One of the things I love about social media is that it’s impossible to fake great content. This is a lesson that seems to be lost on the majority of advertisers trying to circumvent ad-blocking technologies.
If you haven’t heard about the battle between ad-blockers and advertisers, you should check out this article on DIGIDAY. It details not only the ways advertisers are getting around ad-blocking technologies but ways that advertisers can now actually buy their way past them.
All this effort, money, and frankly ethically grey behavior begs one question – why are advertisers trying to force something on users that they clearly don’t want?

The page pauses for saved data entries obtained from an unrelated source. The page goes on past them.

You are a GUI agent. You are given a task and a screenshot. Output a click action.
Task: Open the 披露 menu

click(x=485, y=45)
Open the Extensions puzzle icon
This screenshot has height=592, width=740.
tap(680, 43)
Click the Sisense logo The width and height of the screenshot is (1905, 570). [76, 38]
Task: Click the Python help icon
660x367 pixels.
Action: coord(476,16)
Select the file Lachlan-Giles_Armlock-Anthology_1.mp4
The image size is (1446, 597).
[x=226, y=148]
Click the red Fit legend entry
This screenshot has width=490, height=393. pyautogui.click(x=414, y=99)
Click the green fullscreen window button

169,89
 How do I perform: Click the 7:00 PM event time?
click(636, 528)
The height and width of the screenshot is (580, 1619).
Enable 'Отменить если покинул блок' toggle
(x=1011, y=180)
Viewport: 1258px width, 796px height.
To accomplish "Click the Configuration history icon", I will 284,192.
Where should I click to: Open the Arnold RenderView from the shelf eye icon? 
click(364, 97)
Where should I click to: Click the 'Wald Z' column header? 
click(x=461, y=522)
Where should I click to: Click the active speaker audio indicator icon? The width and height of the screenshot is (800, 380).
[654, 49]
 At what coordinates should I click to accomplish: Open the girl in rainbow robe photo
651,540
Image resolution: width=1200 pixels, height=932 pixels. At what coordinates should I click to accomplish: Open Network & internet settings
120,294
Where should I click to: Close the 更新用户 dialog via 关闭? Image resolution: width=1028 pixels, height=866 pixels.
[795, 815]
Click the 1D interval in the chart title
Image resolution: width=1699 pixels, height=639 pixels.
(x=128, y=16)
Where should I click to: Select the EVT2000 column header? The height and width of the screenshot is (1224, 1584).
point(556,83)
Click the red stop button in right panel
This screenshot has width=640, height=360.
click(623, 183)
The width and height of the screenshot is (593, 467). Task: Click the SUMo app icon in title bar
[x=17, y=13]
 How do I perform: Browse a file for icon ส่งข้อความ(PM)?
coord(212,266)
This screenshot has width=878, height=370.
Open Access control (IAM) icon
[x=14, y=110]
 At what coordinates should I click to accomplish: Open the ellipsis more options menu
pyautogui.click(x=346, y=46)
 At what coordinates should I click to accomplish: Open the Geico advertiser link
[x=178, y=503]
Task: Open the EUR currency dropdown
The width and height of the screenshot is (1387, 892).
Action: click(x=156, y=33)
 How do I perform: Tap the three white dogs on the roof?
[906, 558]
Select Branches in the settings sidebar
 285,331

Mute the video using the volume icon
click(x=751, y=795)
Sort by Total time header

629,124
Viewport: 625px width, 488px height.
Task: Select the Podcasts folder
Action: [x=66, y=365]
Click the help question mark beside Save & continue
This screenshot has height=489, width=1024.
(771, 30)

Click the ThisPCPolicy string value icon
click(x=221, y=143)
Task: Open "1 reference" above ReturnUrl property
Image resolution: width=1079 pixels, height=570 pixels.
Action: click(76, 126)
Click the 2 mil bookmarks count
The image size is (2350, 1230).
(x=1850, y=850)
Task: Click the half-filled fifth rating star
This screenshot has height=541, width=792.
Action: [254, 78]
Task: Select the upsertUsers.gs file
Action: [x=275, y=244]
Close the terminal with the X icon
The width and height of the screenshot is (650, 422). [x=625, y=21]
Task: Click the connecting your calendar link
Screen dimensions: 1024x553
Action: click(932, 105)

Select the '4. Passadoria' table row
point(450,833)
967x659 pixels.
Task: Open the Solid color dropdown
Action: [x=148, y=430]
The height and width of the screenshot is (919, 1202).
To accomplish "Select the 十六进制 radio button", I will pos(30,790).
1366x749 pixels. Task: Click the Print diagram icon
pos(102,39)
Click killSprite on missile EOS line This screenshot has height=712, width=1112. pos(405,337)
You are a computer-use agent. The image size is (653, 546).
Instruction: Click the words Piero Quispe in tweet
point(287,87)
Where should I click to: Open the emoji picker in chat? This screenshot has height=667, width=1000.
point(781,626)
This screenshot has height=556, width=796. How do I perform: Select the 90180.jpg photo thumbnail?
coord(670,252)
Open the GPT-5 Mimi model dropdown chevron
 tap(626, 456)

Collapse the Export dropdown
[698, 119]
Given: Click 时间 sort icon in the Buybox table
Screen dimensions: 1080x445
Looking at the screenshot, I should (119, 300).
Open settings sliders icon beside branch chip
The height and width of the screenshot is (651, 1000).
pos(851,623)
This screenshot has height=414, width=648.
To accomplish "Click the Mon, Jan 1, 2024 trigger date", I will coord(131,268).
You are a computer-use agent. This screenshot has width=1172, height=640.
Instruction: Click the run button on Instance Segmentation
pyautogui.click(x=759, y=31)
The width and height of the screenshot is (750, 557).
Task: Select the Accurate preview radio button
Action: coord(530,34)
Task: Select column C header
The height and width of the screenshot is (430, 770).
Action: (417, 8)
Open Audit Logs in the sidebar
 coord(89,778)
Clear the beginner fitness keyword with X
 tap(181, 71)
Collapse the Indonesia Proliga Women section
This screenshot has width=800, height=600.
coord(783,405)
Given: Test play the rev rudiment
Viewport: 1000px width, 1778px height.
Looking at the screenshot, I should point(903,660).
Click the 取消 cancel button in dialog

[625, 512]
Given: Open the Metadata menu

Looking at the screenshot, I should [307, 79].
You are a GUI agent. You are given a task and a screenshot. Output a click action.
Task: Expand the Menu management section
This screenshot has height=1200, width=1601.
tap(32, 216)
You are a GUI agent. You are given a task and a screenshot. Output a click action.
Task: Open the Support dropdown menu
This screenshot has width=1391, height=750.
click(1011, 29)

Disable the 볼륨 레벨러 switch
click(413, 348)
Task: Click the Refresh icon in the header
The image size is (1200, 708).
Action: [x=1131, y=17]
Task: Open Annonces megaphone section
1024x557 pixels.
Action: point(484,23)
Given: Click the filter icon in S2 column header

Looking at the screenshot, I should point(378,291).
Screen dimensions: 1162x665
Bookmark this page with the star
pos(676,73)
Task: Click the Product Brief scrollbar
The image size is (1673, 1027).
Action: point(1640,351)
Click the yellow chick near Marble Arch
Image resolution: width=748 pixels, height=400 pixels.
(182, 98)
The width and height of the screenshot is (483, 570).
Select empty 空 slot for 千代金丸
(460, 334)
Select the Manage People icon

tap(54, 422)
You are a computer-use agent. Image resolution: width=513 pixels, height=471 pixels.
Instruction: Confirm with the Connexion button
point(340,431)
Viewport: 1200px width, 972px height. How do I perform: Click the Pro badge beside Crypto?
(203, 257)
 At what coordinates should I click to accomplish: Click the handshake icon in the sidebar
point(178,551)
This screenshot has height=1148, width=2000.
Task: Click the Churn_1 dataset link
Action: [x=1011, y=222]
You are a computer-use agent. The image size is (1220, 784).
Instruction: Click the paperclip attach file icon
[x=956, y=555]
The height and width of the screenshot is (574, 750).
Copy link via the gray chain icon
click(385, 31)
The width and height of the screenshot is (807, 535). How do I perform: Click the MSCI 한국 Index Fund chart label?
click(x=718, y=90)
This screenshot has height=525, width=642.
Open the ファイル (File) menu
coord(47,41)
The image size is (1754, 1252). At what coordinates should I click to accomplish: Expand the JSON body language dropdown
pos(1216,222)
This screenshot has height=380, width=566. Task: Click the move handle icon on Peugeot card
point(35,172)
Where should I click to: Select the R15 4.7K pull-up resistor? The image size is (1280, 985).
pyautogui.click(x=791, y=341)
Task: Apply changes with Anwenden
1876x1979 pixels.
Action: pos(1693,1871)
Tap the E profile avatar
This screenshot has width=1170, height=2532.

Again, I refer back to social media. When a social media user doesn’t like a piece of content, it doesn’t get read, or liked, or shared. In response marketers have to come up with better content. In the end the users is – and hopefully will always be – the arbiter of whether a message gets through.
What some advertisers are tying to do is force the same intrusive content that forced ads to be blocked in the first place. Even the IAB is against this conflict-of-interest.
Personally, when an ad fails I look at the content, I look at the audience, and see if I missed some piece of the puzzle.
Almost always, I am trying to force my language on the audience versus speaking to the audience in theirs. I adjust the messaging and/or the format and see if I can’t make a connection with the audience that helps them solve a problem or realize a need. If I can’t do that in an appealing and compelling way the ad doesn’t deserve to be served. It’s that simple.
If you’re an advertiser; please stop wasting your money on these kind of technologies. Spend it on getting to know your audience or on great copywriters. In the end, your dollars will go way further and your clients will be much happier.